**WHAT YOU NEED TO DO**
Pick up the review of the Mesh personal CRM right after its final sentence and keep writing it.
====== SOURCE PASSAGE ======
Mesh review 2026: Is this Personal CRM worth it?
If you've been Googling "Clay personal CRM" and wondering why you keep landing on something called Mesh, you're not lost. Clay rebranded. The product is the same app, same team, now a different name. This Mesh review is here to sort through what actually changed and what didn't.
Mesh (me.sh) is the personal CRM formerly known as Clay (clay.earth). It was founded in 2019, launched in 2021, acquired by Automattic (the company behind WordPress.com and Beeper) in June 2025, and rebranded from Clay to Mesh. If you're looking at it in 2026, that's a lot of change in a short window.
So: does Mesh actually help you stay on top of your network, or is it coasting on a good idea? I spent real time with the app and dug into what users are saying. Here's what I found.
Who actually needs Mesh?
Mesh is built for individual professionals managing big, scattered networks: founders tracking investors across email and LinkedIn, recruiters keeping tabs on candidates between roles, consultants juggling dozens of client relationships and too much context to keep in their head.
The pitch is simple. Connect your email, calendar, LinkedIn, and Twitter, and Mesh builds a living contact database that updates itself. No manual data entry. The app manages over 150 million relationships across its user base, according to the company.
Mesh has also expanded into team use. Mesh for Teams positions itself as a shared rolodex: a unified view of your team's contacts and connections, with visibility controls so you can customize what gets shared internally. It's aimed at small firms, agencies, VC firms, real estate teams, executive assistants, and anyone whose business runs on knowing who knows who.
====== COLLECTED DATA ======
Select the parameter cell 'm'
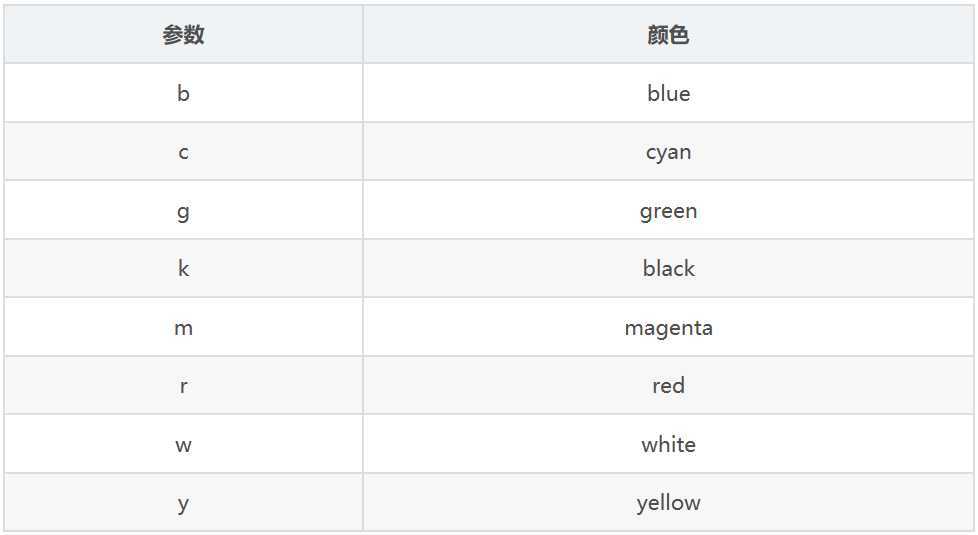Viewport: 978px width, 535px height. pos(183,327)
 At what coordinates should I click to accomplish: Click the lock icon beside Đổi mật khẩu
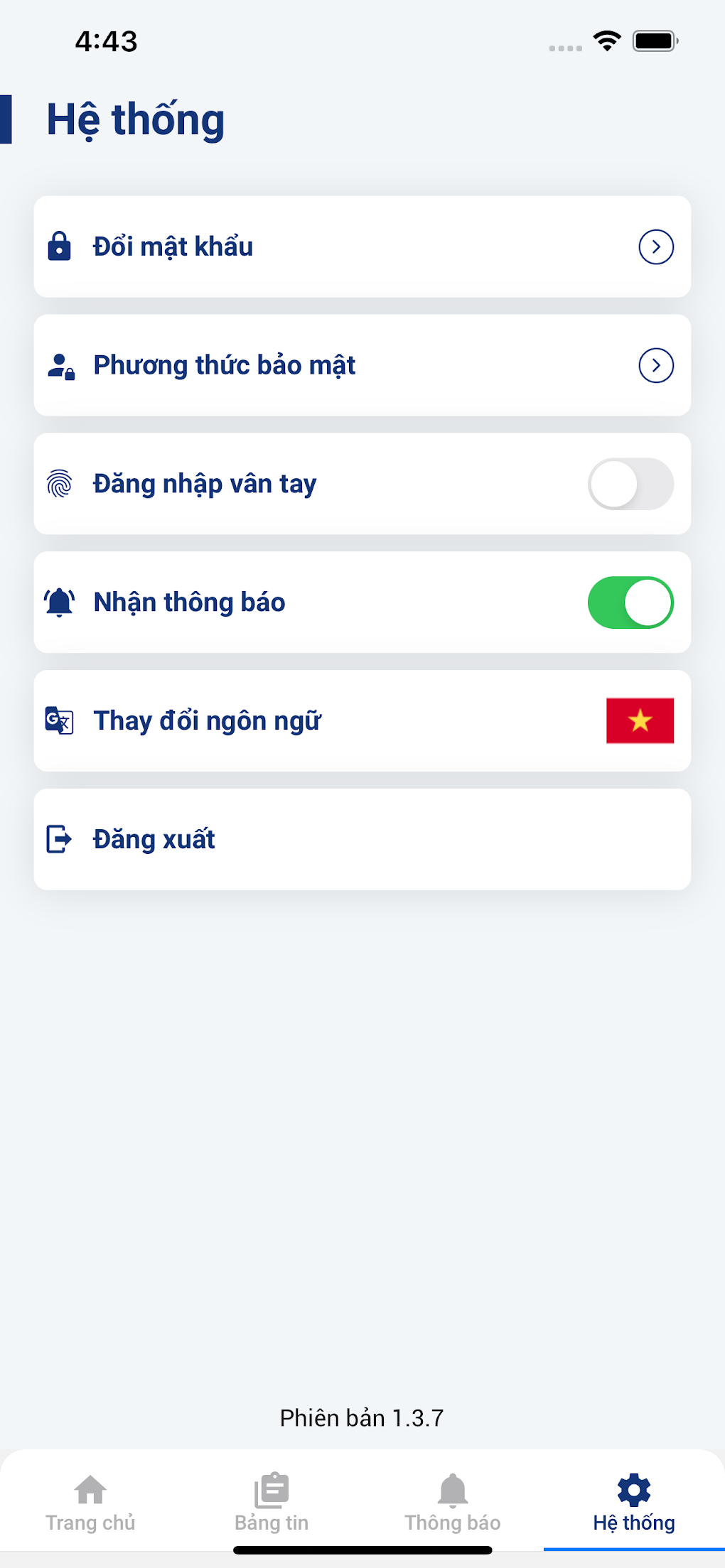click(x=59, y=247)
======
**RESULT OF THE TASK**
That said, Mesh for Teams is not a sales pipeline tool. There are no deal stages, no forecasting, no territory management. If your team needs that kind of structure, you're looking at HubSpot or Salesforce territory. Mesh is for relationship management, not deal management. Our list of the best personal CRMs also covers tools across the spectrum.
6 things Mesh gets right
Enrichment that actually keeps you coming back
Most personal CRMs die the same death: you stop entering data after two weeks. Mesh avoids that by doing most of the data entry for you. Connect your accounts and it populates roughly 80% of what you'd normally type by hand: job titles, companies, locations, social profiles, photos. When a contact changes jobs, Mesh surfaces that update automatically.
Most people have tried personal CRMs that required manual updates for every field, and found them to be a hassle. Mesh's enrichment removes that friction. It pulls from email signatures, LinkedIn data, and public social profiles to keep records current without you doing anything.
That said, enrichment quality depends on how much public information exists about a contact. Well-connected tech founders and investors tend to have rich profiles. Someone who stays off social media? Mesh won't have much to work with there.
It tells you when a relationship is fading
Mesh tracks how often you interact with each contact and flags people who are going cold. This is the feature I kept coming back to. Most of us don't realize a relationship is fading until we need something from that person and realize we haven't spoken in eight months. Mesh turns that passive decay into an actual signal you can act on.
Very few personal CRMs even attempt this. Dex does it with keep-in-touch boards and reminders, but most tools in the category treat relationship management as static: here are your contacts, organize them however you want. Mesh's approach is dynamic. It watches your patterns and tells you when something changes.
Clay for Apple Vision Pro is actually cool
Clay is one of the few personal CRM tools to bet on spatial computing. The Clay for Apple Vision Pro app reimagines the entire experience for visionOS, letting you browse, explore, and interact with your network in three dimensions. Every part of Clay has been redesigned for the Vision Pro environment, from navigation to contact cards to relationship visualization.
That said, it's hard to call this a must-have for most people evaluating a personal CRM in 2026. Apple Vision Pro remains a niche, expensive device, and the core use case doesn't need spatial computing to work well. But it is, undeniably, a cool addition to the Clay/Mesh stack.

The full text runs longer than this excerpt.